Девушка медленно повернула голову к страннику.
— Кир умирает, — сказала она. — С ним что-то страшное.
— Твою мать, — выпалил Густав и уронил одеяло.
Он остался в одних трусах, но Ира не обратила на это внимания. Пока он в спешке натягивал на себя одежду, она стояла в дверях, отколупывая краску с металла. Когда Густав собрался, на двери уже красовалось пятно.
— Где он? — спросил странник, выбегая в коридор.
— У себя, наверху. Я уснула, а когда проснулась, его рядом не было. Поднялась, а там…
Ира спешила за Густавом, который, естественно, бежал быстрее. Бежал, как только мог, оставляя позади многочисленные ступени, пролеты, ступени, пролеты, и вот она — приоткрытая дверь мастерской.
Он ворвался туда, тут же вспыхнули автоматические лампы освещения, и первым, что увидел Густав, был хирург, лежащий возле диванчика. Хирург был бледен как полотно, и под его головой растекалась малоприятная лужа рвоты.
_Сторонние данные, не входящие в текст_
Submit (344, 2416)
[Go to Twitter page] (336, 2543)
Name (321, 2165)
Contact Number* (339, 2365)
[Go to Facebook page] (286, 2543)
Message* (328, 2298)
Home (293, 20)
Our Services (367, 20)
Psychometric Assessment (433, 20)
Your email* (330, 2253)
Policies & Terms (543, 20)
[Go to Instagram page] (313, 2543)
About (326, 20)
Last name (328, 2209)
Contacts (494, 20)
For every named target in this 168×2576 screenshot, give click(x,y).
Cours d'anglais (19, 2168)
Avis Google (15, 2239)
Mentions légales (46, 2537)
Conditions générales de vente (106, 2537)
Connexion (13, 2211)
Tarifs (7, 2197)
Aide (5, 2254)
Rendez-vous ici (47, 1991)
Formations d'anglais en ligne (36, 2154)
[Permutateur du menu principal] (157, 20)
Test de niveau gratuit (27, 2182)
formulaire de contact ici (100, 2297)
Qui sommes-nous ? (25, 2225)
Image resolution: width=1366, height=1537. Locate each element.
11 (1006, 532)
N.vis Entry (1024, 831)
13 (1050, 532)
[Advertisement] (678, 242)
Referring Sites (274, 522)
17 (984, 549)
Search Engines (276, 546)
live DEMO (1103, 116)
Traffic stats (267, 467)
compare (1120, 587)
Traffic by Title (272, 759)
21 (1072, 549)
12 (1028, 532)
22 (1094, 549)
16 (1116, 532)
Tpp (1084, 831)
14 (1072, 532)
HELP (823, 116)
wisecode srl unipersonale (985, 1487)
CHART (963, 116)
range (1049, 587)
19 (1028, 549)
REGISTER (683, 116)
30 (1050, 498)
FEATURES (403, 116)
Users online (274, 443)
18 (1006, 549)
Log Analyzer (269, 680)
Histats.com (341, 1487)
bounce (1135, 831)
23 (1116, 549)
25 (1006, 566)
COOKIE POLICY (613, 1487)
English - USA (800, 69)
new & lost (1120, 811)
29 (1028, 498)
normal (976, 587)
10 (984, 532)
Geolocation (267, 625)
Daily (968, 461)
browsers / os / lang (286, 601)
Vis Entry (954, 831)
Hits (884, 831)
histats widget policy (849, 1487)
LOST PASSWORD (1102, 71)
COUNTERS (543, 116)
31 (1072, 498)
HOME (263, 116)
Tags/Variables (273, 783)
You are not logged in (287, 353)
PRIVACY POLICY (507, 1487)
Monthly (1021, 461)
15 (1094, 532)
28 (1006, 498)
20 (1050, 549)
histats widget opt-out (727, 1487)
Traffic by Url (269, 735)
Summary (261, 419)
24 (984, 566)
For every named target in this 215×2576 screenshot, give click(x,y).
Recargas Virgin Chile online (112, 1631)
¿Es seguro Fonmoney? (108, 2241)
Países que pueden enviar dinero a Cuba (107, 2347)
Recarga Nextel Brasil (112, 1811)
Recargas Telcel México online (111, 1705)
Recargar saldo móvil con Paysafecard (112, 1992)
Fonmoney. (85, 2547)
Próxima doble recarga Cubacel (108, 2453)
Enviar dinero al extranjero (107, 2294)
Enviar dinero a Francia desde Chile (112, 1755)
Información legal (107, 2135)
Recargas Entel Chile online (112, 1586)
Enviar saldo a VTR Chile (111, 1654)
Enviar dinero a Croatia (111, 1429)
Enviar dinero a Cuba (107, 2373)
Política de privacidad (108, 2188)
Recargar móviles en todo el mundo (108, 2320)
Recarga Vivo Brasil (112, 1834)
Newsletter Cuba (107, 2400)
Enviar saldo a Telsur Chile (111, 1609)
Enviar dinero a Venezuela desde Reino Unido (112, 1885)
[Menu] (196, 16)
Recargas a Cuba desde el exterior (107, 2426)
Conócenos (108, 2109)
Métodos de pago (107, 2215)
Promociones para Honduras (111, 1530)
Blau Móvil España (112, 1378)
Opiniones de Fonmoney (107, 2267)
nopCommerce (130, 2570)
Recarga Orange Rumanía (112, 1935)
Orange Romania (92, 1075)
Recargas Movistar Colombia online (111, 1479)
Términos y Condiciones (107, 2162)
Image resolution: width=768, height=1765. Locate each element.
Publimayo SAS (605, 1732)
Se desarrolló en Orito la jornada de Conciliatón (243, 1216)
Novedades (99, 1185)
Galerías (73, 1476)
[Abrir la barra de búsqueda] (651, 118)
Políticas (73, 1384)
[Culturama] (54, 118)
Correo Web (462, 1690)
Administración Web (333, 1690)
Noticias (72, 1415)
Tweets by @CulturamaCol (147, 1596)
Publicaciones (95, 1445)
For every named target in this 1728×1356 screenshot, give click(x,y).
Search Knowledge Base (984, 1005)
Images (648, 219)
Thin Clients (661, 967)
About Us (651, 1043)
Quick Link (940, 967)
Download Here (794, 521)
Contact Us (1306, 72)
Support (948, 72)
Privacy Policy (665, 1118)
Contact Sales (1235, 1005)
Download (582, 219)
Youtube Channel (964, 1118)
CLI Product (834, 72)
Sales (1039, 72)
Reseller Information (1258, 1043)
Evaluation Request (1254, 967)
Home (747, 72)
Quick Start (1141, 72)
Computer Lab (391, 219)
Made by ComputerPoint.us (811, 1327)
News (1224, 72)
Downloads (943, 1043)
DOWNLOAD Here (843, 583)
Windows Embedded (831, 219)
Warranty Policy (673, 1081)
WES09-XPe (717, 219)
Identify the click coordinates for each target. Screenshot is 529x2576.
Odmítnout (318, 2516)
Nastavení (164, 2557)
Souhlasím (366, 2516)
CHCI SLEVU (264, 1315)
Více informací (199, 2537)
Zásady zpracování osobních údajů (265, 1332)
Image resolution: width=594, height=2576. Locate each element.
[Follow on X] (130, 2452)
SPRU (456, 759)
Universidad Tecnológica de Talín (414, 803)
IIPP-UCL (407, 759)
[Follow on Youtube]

Странник проверил пульс — он бился слабо, еле прощупывался.
— Принеси воды, — приказал он Ире. — Холодной. И быстрее.
Она убежала, а он поднял Кира, прислонил его к дивану и приоткрыл ему рот. Оттуда вылилось еще немного желтой жидкости вперемешку со слюной. Язык вроде бы находился на месте, удушение хирургу не грозило.
Странник встал, оглядываясь в поисках какой-нибудь подушки, которую можно было бы подложить под шею хирурга, как тот вдруг икнул и открыл глаза, осмысленно смотря на Густава.
— Привет, — сказал он. — Выпить хочешь?